Quant à la formation des psychothérapeutes, elle est délicate car la seule instance qui peut l’assurer est la SARP, présidée par le Dr Khaled. Elle a été créée en 1989 par un groupe d’enseignants et de praticiens cliniciens qui assurent des formations continues dans le domaine thérapeutique. De plus, quelques initiatives pionnières dans le domaine de la neuropsychologie cognitive et la science du langage sont assurées par le laboratoire Salcom (université d’Alger) créé par le Pr Zellal, et enfin, le Centre de recherche, d’édition et d’applications psychologiques (Créapsy) créé en 1998, par le Dr Ait Sidhoum ; il vise à assurer le perfectionnement des psychologues en psychopathologie, en techniques projectives ainsi que des formations sur les tests psychologiques qu’il diffuse (distributeur exclusif des tests ECPA – France). Il a même lancé, en 2006, des certificats en psychologie clinique et psychopathologie, en évaluation des potentiels pour les psychologues du travail, des certificats pour lesquels il a fait intervenir des professionnels algériens et étrangers.

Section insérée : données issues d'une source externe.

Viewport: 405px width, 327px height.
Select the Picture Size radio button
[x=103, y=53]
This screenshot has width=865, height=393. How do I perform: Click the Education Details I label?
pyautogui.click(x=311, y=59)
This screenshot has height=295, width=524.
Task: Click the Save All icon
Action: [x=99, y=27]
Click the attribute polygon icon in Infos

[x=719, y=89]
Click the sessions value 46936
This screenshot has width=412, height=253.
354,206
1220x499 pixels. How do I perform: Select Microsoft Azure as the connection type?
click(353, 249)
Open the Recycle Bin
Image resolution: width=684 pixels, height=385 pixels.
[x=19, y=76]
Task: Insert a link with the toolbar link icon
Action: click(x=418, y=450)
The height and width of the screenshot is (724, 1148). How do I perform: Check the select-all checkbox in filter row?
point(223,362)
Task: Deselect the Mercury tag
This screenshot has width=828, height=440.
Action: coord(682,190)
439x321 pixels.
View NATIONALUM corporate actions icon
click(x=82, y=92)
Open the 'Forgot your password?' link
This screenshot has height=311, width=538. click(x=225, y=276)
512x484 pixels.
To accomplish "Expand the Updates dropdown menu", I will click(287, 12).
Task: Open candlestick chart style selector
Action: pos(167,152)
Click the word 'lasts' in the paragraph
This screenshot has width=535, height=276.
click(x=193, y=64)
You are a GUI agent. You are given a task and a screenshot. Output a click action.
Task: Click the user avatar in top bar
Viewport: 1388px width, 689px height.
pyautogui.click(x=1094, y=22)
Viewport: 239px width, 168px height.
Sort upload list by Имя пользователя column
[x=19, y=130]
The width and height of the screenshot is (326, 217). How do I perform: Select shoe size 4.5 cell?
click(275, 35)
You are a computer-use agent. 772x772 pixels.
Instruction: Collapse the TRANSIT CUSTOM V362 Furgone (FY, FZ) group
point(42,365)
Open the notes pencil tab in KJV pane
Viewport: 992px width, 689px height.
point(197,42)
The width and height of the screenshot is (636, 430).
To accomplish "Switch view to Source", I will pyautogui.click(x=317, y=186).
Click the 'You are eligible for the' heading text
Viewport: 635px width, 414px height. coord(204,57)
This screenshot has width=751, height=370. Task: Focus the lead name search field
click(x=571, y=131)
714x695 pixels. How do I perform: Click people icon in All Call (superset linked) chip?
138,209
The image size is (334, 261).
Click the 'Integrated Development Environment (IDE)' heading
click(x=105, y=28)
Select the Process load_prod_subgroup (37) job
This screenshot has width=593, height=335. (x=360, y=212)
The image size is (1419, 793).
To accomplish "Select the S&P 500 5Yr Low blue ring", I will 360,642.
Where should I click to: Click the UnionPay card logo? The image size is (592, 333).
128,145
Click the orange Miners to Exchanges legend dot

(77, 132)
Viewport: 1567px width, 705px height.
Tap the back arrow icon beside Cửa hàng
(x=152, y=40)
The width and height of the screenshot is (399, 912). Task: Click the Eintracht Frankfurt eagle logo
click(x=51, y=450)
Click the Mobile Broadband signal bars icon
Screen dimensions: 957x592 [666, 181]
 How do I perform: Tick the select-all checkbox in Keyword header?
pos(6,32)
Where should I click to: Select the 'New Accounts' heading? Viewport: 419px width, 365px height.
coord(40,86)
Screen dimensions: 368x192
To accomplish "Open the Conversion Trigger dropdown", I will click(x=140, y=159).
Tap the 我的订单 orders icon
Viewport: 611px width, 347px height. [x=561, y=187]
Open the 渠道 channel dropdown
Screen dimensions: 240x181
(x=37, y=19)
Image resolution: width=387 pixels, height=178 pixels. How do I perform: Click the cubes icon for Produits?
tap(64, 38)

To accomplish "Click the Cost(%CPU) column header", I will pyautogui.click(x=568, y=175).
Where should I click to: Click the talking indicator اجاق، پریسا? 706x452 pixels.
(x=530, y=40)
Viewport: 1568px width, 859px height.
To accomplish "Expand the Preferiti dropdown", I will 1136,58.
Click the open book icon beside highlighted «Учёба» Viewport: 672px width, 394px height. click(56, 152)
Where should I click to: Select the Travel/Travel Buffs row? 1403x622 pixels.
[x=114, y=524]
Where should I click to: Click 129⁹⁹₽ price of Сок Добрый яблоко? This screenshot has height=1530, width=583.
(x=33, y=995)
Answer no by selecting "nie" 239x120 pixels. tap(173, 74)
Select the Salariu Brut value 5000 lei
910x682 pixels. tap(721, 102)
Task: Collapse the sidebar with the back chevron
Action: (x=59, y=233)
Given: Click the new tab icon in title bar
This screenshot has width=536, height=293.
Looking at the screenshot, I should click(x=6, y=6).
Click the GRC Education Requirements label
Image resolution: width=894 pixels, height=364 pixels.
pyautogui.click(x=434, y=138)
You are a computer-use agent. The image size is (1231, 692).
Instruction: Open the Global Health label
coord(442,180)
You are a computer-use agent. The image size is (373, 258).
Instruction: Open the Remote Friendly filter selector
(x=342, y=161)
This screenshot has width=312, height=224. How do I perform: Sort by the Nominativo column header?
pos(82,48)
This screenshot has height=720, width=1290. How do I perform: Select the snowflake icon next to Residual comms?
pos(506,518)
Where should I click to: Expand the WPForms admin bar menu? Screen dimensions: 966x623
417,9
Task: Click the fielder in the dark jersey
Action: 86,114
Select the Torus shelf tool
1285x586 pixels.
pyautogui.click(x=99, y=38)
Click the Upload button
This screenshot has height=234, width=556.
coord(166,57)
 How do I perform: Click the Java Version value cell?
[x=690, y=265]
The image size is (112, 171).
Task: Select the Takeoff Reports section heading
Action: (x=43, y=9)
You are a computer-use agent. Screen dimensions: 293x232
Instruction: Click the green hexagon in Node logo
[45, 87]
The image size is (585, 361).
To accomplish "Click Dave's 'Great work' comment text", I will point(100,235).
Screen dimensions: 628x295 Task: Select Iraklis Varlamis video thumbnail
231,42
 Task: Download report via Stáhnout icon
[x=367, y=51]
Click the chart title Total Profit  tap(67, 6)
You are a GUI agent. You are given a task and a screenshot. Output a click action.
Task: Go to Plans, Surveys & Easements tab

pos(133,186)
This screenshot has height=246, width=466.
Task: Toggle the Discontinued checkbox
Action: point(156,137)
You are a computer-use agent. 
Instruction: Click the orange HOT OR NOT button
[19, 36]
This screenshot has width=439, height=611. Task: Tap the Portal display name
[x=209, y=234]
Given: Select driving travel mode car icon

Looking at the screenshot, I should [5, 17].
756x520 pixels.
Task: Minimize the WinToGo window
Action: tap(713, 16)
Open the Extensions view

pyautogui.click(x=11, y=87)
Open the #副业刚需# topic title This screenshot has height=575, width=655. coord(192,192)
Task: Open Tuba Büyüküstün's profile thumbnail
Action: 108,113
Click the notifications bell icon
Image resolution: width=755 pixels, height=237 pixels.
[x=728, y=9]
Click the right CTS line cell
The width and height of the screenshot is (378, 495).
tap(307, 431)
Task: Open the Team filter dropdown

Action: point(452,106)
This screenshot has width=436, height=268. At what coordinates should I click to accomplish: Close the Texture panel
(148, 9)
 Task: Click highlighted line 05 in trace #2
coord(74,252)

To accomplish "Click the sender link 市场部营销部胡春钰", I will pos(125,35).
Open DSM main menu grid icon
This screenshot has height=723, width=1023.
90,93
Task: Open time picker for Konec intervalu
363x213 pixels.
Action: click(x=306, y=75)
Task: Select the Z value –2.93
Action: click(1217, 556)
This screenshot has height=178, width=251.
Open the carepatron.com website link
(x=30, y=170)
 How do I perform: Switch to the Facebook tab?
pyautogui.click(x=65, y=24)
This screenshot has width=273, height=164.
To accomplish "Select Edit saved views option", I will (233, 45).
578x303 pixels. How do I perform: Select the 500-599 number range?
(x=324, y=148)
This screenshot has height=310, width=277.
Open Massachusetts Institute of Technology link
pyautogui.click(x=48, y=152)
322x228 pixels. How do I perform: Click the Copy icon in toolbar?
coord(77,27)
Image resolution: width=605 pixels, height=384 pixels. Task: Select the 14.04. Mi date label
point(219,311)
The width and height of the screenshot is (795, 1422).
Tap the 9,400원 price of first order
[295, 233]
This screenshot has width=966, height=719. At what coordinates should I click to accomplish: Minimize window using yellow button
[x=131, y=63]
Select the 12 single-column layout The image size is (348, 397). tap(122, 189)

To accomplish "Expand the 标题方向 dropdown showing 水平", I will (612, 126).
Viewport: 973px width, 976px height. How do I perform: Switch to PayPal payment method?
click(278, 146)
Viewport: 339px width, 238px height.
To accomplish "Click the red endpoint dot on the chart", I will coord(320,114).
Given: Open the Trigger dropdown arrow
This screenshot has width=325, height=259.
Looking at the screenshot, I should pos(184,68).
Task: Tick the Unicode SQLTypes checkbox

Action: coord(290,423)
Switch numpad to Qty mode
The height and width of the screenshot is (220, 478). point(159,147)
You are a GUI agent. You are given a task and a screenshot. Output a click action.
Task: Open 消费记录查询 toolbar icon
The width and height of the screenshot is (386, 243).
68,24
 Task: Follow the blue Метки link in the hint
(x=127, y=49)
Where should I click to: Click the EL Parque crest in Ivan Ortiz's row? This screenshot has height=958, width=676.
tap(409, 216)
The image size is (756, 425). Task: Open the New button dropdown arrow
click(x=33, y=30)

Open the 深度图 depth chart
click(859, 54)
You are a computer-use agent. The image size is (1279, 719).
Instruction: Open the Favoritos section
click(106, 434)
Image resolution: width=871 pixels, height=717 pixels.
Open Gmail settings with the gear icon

Cependant, ces formations sont difficiles à maintenir sans aucune subvention et les entreprises nationales ou privées n’investissent pas dans la formation de leur personnel. Quelques initiatives ont vu le jour, comme la formation à la thérapie familiale systémique (1998), sur le traumatisme psychique, etc., mais elles restent isolées et privées, non institutionnalisées.

Ceci dit, le statut juridique du thérapeute n’existe pas encore en Algérie, ce vide juridique a été occupé par certains «profiteurs», qui se réclament du «mourchid psychologique» et d’autres formes de pratiques douteuses ! En 1978, il y avait une seule faculté qui assurait la formation en psychologie et il y avait une quarantaine de psychologues qui exerçaient sur le territoire national. Actuellement, 6 universités forment des psychologues et plus de 1500 psychologues exercent. Néanmoins, pour répondre aux besoins de la demande, l’université devrait répondre aux exigences de la pratique car c’est le seul moyen d’assurer des compétences dans le domaine.